__STUDY TEXT__.
The Importance of Logos Christology in the Gospel of John Essay Example
The Importance of the Logos Christology in the Gospel of John John wrote the immortal words of the Prologue into a desperately troubled world. The Romans held most of the known world in their political grasp. The Greeks had infiltrated every part of Jewish life with their philosophies and ways for over 500 years; the Jewish obsession with ethnic purity divided the race even from itself. One key issue Jew and Greek could agree on was the existence of the Logos, though not in the same way. To the Greek, the logos meant thought, reason, and order in the universe.
To the Jew, it meant the spoken word; personal, a real being, the Supreme Mediator. Logos philosophy permeated just about every philosophical conversation as an argument for one side or the other. However, John’s logos-inspired Prologue defined succinctly the entire logos
...from a uniquely Christian perspective: the creative force and reason in the universe that had become flesh in the form of Jesus Christ for the purpose of redeeming mankind back into relationship with the Creator. John, in essence, defines Christ as God’s supreme mind embodied in flesh.
John’s high Christology reveals a crucial gospel in Graeco-roman times, bringing coherence between the philosophies of both internal (Greek) and external (Jewish) logos functions. In addition, John’s presentation represents a clear statement on the pre-existence of Christ, supporting Jesus' preeminent position in the first century as Messiah. The Logos Christology: Connecting Jew & Greek The concept of logos is not a simple one but this essay will attempt to simplify it under the constraint of space.

__DATASET EXTRACT__.
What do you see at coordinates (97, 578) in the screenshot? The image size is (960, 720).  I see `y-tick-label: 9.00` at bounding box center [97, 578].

__REQUIRED ACTIONS__.
a – According to the essay on Logos Christology in the Gospel of John, what did the logos mean to the Greek? List each meaning it gives.
b – Carry the essay on Logos Christology in the Gospel of John forward from its last sentence.

__WRITTEN ANSWERS__.
a –
- Thought
- Reason
- Order in the universe

b –
Depending on viewpoint (either as
Gentile/Greek or a Jew) it would vary greatly in definition but, interestingly, have the same functional ability –creation. The Greeks held that thought was creative, the Jews that the spoken word was creative. The Jews acknowledged that even Pagan philosophers and poets had the “seeds of truth” generally understood to be the logos. Philo defined it as “inherent in God – corresponding to reason in man. Logos emanates from God – corresponding the spoken Word as the revelation of thought.
Ultimately, it is the rational order manifested in the visible world” (International Bible Encyclopedia). Philo “…was not an isolated phenomenon, but a spokesman for other like-minded men of his race” (Beasley-Murray, p. liv). Keener, in his commentary on John, states that there were problems with the universally present Logos; it led to pantheism which was intolerable to John as a Christian Jew. The Stoic Logos “permeated the world, the Johannine Logos is opposed by the world (John 1:10).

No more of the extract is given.